La nef principale se compose de quatre travées. La première supporte la tribune. Les murs de l'église primitive ont été arrondis pour former colonne avec pilier à pan coupé accolé et supportant la naissance des nervures de la voûte. Contre le premier pilier à droite, en entrant, statue de Saint-Antoine de Padoue ; contre le deuxième pilier grand Christ faisant face à la chaire. Contre les piliers de gauche, statue de Saint-Roch et chaire en bois du XVIIIe siècle, remarquablement sculptée. Les cinq panneaux représentent Notre Seigneur debout entre les quatre évangélistes. Quelques-uns de ces panneaux forment tableau avec paysage. Dans le coin des travées au chœur, à droite, statue du Sacré-Cœur ; à gauche, statue de Notre-Dame du Sacré-Cœur.
Les clefs de voûte de la nef principale sont unies sauf une qui porte les initiales du patron de l'église S.-B Sanctus Barthomœus (sic), séparées par un large couteau. On sait que Saint-Barthélemy, apôtre, subit le martyre et qu'il se vit enlever la peau. De là, l'expression gasconne autrefois en usage partout : Sen Bertoumiu / Pelat tout biu.
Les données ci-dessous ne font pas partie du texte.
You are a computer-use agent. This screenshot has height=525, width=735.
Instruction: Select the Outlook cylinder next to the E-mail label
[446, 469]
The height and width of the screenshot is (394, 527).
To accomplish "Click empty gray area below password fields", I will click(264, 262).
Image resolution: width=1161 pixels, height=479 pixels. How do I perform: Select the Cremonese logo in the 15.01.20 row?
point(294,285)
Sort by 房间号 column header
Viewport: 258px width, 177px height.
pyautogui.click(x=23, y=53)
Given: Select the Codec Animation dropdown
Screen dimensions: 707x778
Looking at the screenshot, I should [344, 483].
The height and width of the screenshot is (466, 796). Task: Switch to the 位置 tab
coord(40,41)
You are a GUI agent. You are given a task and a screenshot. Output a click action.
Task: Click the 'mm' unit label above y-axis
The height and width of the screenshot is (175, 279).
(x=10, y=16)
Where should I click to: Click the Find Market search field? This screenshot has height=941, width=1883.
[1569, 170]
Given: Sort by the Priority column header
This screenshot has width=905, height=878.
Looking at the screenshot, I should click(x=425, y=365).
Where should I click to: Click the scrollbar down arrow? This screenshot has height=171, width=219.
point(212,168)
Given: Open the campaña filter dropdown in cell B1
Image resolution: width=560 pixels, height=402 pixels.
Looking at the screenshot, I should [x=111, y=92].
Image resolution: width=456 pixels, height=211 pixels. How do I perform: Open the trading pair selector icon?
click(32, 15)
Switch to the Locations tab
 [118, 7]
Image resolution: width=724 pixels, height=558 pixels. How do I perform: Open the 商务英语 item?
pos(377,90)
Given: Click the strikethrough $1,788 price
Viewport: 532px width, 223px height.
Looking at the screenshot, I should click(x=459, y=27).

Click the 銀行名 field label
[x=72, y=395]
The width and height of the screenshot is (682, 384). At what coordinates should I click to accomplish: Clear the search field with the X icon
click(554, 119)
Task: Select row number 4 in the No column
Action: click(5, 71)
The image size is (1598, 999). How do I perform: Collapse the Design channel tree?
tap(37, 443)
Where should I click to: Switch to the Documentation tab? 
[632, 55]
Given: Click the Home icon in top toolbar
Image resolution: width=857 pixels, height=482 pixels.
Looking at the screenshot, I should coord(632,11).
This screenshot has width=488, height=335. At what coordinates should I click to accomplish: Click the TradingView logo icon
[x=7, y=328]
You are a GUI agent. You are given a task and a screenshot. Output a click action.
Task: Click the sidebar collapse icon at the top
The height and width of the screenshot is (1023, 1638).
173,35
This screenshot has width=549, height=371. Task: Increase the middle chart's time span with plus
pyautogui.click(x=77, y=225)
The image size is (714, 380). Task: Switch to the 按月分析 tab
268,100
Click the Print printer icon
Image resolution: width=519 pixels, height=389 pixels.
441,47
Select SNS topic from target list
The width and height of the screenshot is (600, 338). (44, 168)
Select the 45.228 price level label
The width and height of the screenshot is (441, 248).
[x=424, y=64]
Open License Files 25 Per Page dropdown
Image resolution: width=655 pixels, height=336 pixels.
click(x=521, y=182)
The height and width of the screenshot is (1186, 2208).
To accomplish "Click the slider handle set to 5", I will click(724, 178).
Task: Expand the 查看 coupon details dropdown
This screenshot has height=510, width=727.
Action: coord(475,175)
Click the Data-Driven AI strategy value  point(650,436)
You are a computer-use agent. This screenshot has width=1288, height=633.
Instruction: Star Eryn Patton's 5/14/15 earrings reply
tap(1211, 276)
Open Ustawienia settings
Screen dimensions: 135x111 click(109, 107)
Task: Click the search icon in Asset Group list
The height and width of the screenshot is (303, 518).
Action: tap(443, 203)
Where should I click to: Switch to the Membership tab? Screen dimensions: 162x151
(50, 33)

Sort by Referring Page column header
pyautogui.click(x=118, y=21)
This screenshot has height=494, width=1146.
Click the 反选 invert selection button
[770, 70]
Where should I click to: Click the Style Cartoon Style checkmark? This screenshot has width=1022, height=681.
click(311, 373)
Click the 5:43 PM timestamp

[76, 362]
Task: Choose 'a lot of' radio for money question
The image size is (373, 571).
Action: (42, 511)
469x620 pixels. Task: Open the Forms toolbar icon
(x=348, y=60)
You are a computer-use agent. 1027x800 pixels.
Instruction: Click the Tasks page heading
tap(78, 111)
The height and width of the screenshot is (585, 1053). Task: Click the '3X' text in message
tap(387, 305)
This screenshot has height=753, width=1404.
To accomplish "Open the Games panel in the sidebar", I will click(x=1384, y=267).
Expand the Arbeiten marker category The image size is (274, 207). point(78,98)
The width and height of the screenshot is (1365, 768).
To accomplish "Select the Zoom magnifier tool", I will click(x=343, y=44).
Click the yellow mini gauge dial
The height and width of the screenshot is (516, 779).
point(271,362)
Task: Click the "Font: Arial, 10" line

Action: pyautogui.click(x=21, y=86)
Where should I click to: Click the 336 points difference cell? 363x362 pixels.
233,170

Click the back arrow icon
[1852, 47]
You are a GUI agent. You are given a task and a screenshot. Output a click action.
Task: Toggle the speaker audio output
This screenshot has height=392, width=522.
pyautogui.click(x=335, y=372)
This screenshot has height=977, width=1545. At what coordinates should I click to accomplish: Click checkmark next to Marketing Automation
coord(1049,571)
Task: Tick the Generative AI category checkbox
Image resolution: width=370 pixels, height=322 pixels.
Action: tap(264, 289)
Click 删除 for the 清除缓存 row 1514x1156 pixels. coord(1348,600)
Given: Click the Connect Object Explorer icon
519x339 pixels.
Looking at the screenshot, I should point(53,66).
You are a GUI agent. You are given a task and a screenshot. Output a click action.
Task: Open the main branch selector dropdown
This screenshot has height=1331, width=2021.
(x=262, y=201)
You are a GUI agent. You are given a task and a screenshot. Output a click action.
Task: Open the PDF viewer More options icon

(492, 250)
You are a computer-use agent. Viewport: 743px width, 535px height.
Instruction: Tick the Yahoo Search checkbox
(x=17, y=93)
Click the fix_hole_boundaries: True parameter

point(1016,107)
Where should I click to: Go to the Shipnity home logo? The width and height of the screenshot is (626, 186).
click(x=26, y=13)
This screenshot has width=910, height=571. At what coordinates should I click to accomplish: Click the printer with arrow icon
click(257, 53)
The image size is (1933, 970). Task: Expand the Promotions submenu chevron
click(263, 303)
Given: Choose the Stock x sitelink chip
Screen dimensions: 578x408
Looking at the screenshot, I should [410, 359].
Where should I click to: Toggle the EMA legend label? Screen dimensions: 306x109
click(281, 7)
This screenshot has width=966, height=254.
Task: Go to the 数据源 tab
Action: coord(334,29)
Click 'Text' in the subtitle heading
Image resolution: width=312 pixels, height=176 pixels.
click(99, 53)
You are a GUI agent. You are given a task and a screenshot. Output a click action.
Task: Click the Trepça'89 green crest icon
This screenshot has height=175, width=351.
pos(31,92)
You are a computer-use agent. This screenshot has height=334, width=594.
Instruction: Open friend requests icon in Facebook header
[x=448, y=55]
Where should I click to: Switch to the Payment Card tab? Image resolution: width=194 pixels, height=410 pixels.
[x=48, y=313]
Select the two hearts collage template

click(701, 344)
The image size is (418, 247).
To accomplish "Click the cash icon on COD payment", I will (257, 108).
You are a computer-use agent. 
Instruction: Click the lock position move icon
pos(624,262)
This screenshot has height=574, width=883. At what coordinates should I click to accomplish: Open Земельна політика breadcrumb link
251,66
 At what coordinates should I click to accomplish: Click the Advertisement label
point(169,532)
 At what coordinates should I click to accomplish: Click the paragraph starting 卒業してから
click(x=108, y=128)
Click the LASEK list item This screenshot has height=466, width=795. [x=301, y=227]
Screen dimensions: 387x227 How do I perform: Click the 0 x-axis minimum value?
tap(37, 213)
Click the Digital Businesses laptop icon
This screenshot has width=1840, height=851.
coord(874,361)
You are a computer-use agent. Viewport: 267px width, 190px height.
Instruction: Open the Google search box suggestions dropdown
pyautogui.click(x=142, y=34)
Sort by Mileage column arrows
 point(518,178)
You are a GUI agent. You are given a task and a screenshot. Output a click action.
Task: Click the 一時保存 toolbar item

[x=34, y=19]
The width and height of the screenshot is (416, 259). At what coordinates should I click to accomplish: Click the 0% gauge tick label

Dans le chœur, un bel autel en pierre, dont le retable est orné de 12 colombes becquetant un olivier, auquel on accède par trois marches de pierre. Trois vitraux géminés avec trèfle à l'ogive représentant, à gauche : Saint-Mathieu et Saint-Luc, avec Dieu le Fils, dans le trèfle ; au centre : Saint-Pierre et Saint-Paul, avec Dieu le Père, dans le trèfle ; à droite, Saint-Jean et Saint-Marc, avec Dieu le Saint-Esprit sous la forme d'une colombe, dans le trèfle. Au-dessus de la porte des deux sacristies latérales, une grisaille géminée.
A droite et à gauche, deux anges posés sur un socle et portant un candélabre de 7 bougies, s'adossent au mur et complètent l'ornementation de l'autel. Six nervures de pierre ogivent la voûte du chœur. Une boiserie sculptée comprend trois fauteuils pour célébrant de chaque côté du chœur. Les sculptures du pupitre pour lutrin méritent une mention spéciale : le pied est en colonne torse.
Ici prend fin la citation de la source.